* _Exercise requirements_: A verbatim copy is needed of the lines below from the one containing "The width and" up to and including the one containing "Toggle the Safari sidebar", excluding pictures.

(Collected data)
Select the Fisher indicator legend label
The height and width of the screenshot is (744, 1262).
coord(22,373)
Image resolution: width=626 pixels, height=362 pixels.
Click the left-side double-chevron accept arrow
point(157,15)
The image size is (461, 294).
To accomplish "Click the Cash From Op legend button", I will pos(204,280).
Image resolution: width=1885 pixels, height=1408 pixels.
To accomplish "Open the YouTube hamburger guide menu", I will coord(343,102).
--
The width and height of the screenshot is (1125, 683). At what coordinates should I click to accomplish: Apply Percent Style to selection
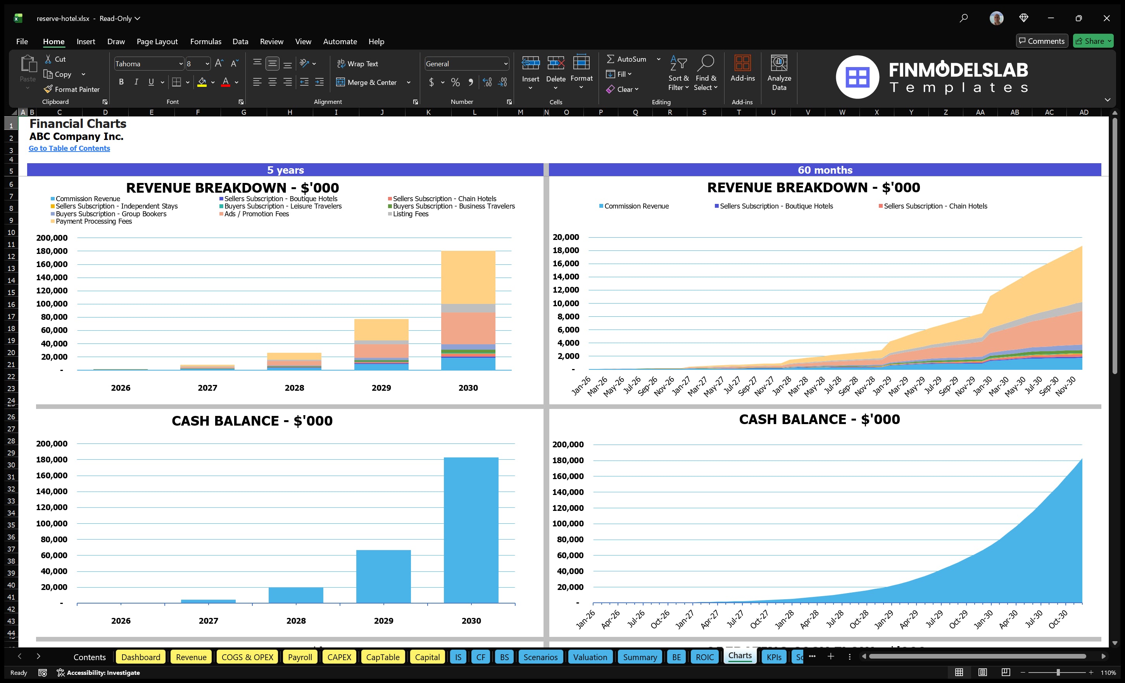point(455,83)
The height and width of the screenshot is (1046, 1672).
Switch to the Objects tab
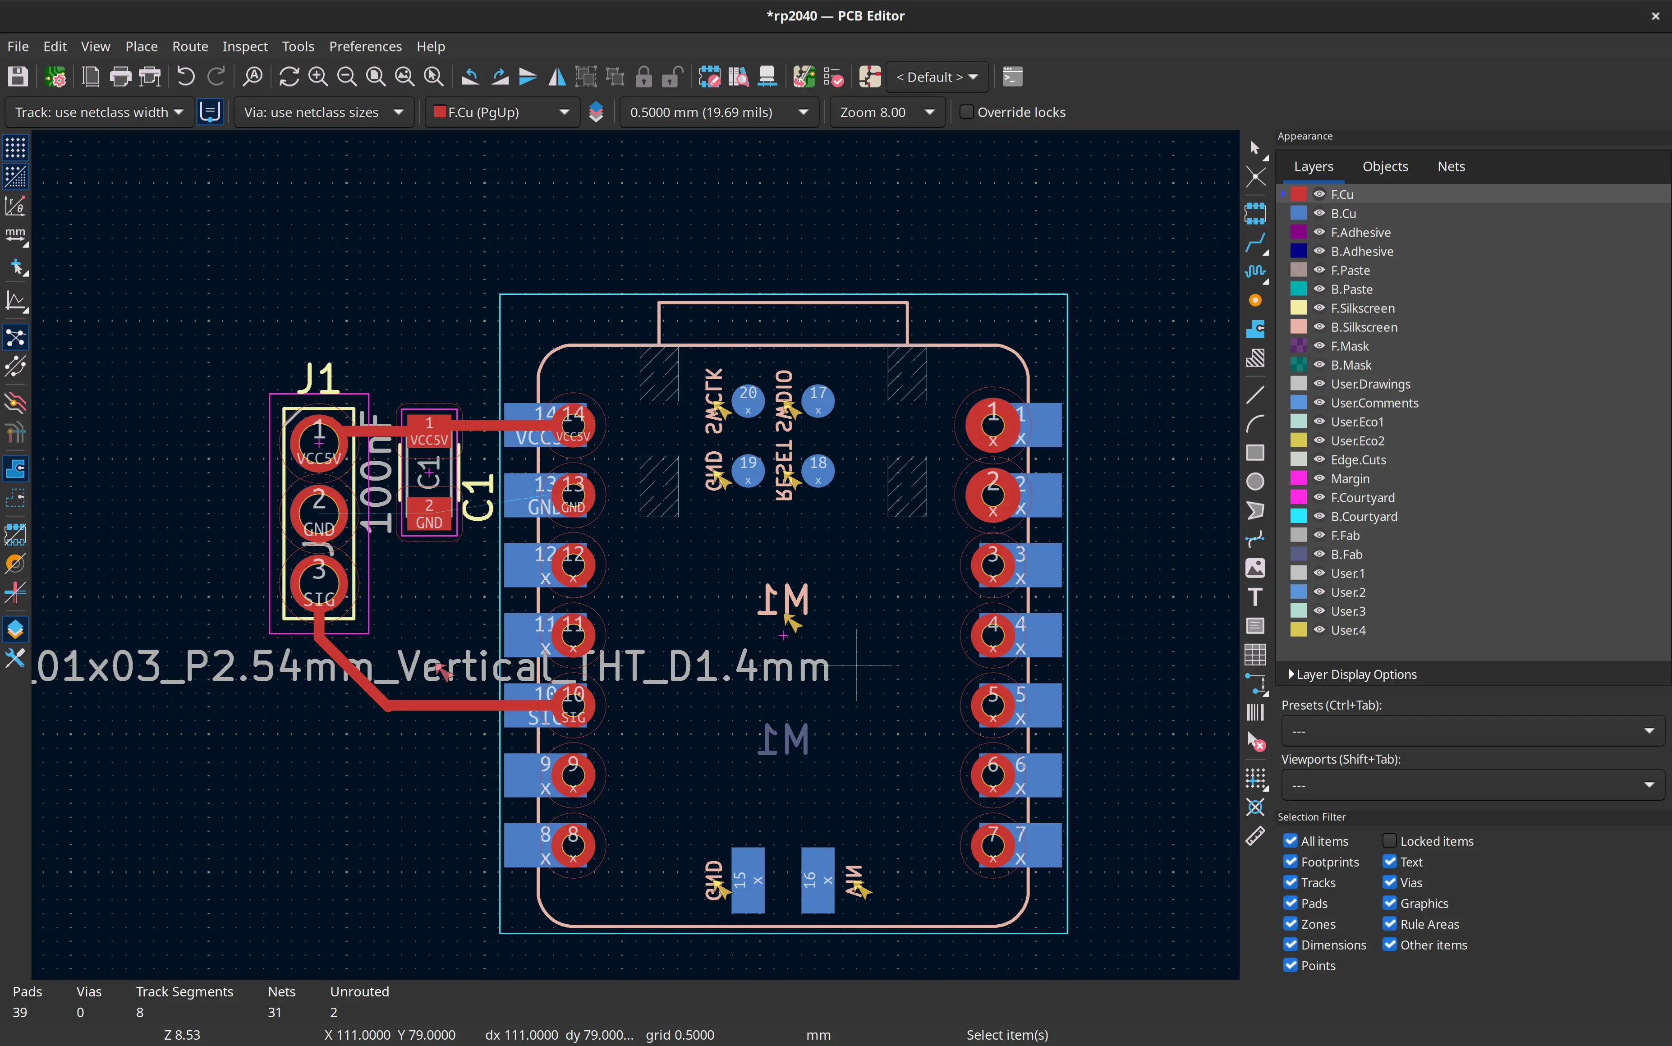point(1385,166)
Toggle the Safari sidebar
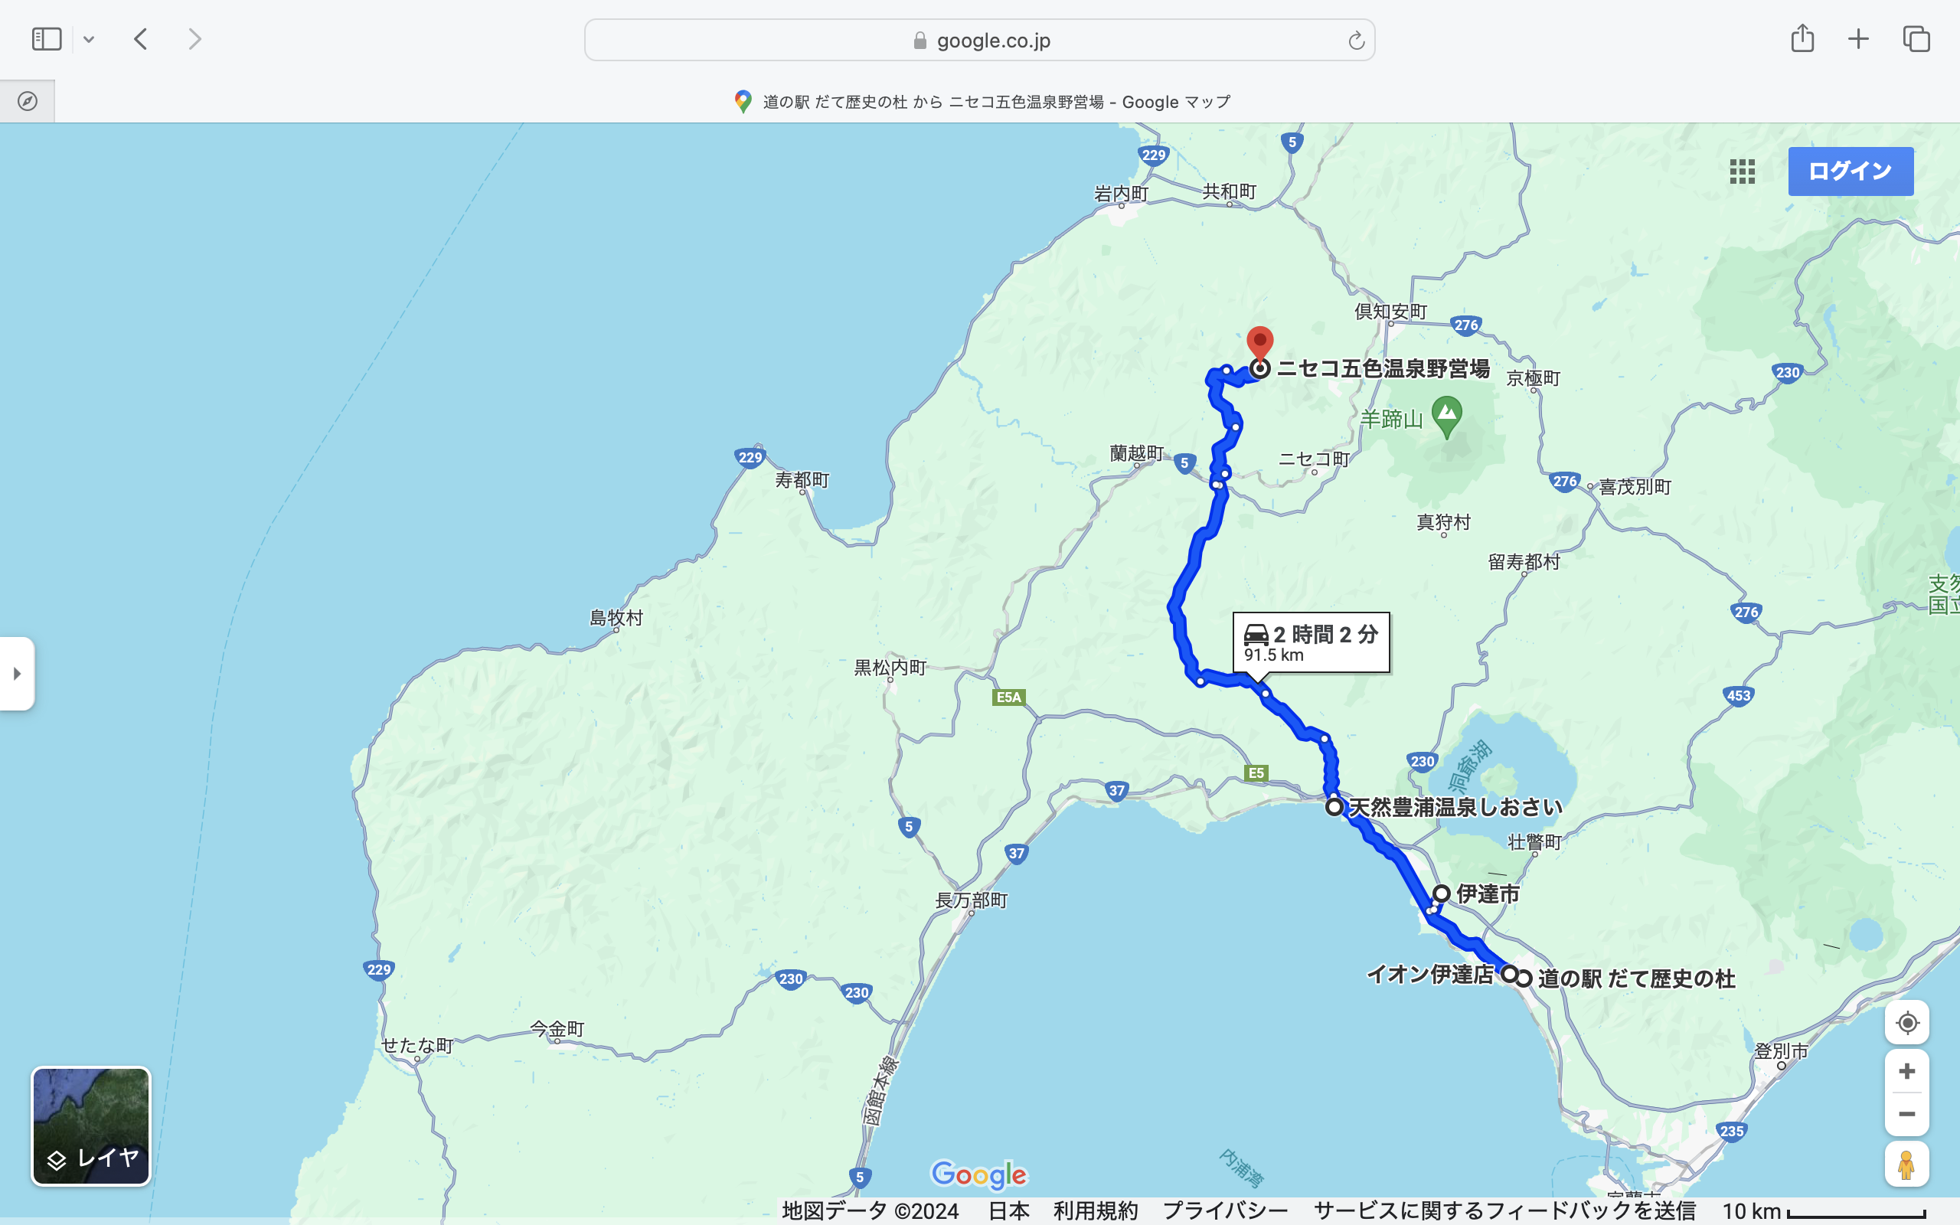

* _Reply to the task_:
The width and height of the screenshot is (1125, 683). At what coordinates should I click to accomplish: Apply Percent Style to selection
point(455,83)
The height and width of the screenshot is (1046, 1672).
Switch to the Objects tab
point(1385,166)
Toggle the Safari sidebar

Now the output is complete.